To keep the boat tracking downwind in a fast and safe mode, make sure the centre of effort of the sail plan is well in front of the mast. It’s better to have a well-reefed mainsail and have two headsails up because the boat will be much better behaved in a straight line as well as being easier to gybe. On a cruising boat it’s quite possible to have two headsails out and the mainsail down altogether. You reduce the risk of a broach enormously once you take the mainsail out of the equation.
Aim for high averages
Speed is your friend. The average ocean wave travels at 25 knots, so when you’re going fast and closer to wave speed you reduce the loads and make the boat safer and easier to handle. Set up your boat for high average speeds, don’t try and chase the peak speed at the expense of having any real slow moments. Trim the sail plan for good average speed and the autopilot will thank you for it.
Watch the tiller
Modern autopilots are very good at adapting to different wind and wave conditions. Even the non-AI systems have a good brain and a variety of settings that you can manipulate for different wind conditions. However, actually taking the helm and having a feel for what the pilot is dealing with is quite a good idea to get a sense of which way the loads are pulling on the tiller.

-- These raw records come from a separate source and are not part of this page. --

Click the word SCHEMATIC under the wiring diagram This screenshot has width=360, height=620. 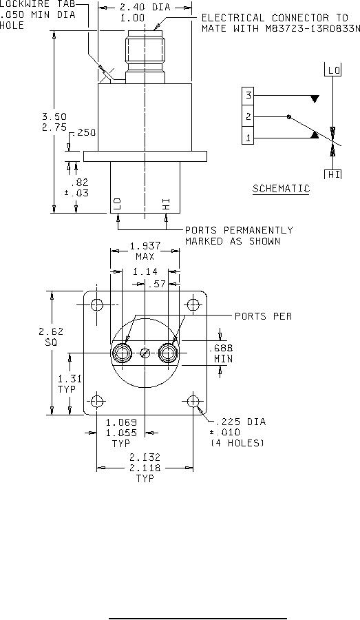(x=281, y=189)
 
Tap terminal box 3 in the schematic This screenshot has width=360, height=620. (x=248, y=95)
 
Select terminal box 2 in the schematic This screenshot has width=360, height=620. (x=248, y=116)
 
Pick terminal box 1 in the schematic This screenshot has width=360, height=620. (x=248, y=138)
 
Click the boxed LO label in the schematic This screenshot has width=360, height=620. (x=332, y=70)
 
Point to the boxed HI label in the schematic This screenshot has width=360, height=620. (x=332, y=174)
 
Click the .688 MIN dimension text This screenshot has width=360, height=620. (x=220, y=353)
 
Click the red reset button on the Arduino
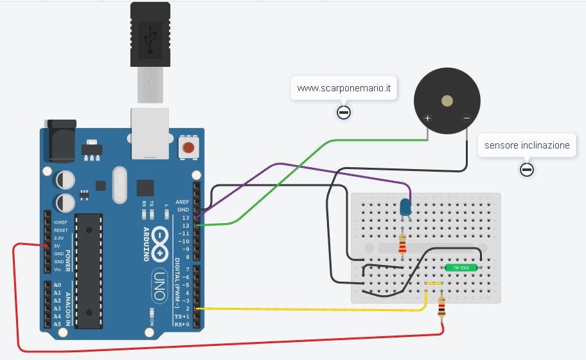(188, 148)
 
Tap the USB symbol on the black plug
(150, 39)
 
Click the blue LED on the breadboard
(405, 207)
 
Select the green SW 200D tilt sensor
(461, 267)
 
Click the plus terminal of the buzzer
(427, 118)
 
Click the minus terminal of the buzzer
(466, 118)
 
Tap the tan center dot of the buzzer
(447, 100)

If you watch the tiller, it will tell its own story. If it’s oversteering, you can see it show up on the rudder reference screen, showing you how much rudder is on one way or the other. You can soon see if it’s working too hard, whether it’s got lee helm or weather helm, and adjust your sail plan accordingly.
TWA or compass heading?
Learn when to set the autopilot to true wind angle (TWA) or compass heading. Setting the autopilot to TWA can be useful in big waves, because as the boat accelerates down the face of a wave, the apparent wind screams forward yet the true wind angle remains the same. This means the autopilot is not going to put the boat into a massive bear away, which by the time the gust of wind has gone puts you on a gybe point (and then it’s trying to head back up and throw you into a broach).

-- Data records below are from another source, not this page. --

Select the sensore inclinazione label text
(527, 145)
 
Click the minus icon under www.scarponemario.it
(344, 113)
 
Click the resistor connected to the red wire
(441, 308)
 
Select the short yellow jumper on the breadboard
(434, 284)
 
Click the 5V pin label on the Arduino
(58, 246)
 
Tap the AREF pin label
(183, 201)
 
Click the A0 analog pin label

But when sea conditions predominate – and particularly in confused seas – we sometimes need to put the autopilot on a compass course, which stabilises the steering. Then you need to watch the wind direction and actively trim the boat around the constant compass heading, whereas if you’re on a TWA you can let the boat go more, while accepting that you’re going to do more of a snaky course.
If it’s a very stable wind then having it on a compass heading is a good option. So depending on the wind and sea conditions you choose your mode. You want the autopilot to be making small adjustments all the time, not making big changes retrospectively.
For a high performance autopilot for something like a Class 40, there are only really two options I’d consider; NKE or B&G. In terms of how they perform I don’t think there’s a lot to choose between the two, but what B&G do have is global support, while NKE is a bit more French-centric. As for the actual ram that controls the tiller, Raymarine is pretty much the industry standard these days.